→ WHAT IS EXPECTED
Only an exact copy of the entries, stripped of pictures, will serve as the answer.

──────── EXCERPTED RECORDS

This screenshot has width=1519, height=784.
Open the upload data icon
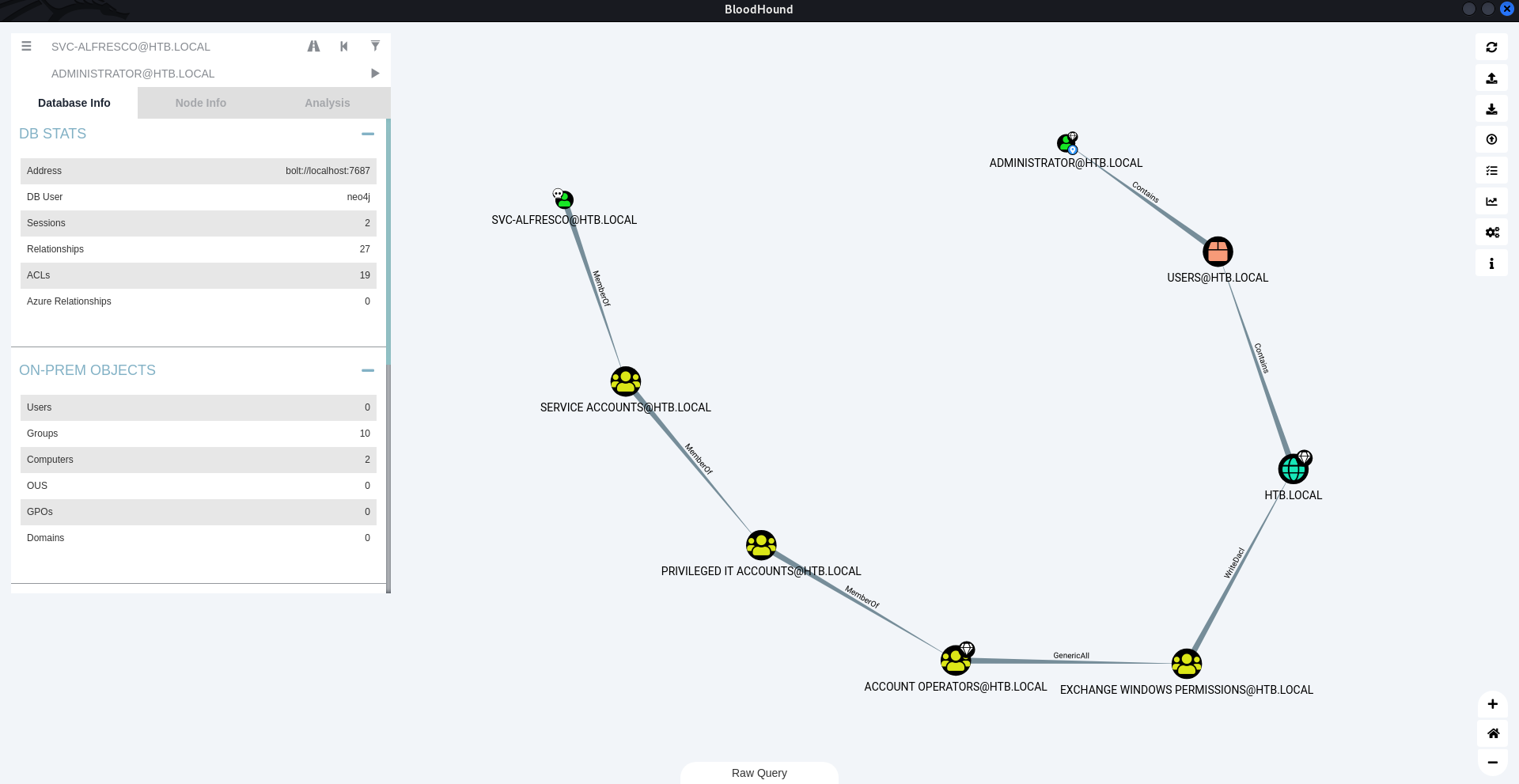coord(1491,140)
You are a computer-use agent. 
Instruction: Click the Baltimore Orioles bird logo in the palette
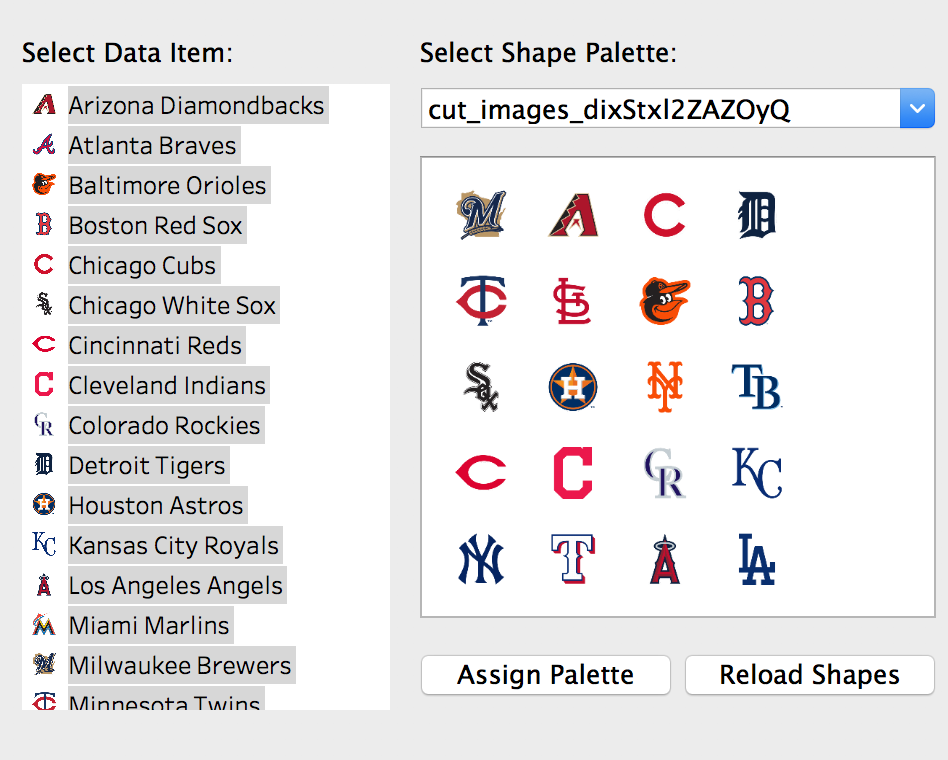665,301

────────────────

→ ANSWER BOX
This screenshot has width=1519, height=784.
Open the upload data icon
coord(1491,140)
You are a computer-use agent. 
Instruction: Click the Baltimore Orioles bird logo in the palette
665,301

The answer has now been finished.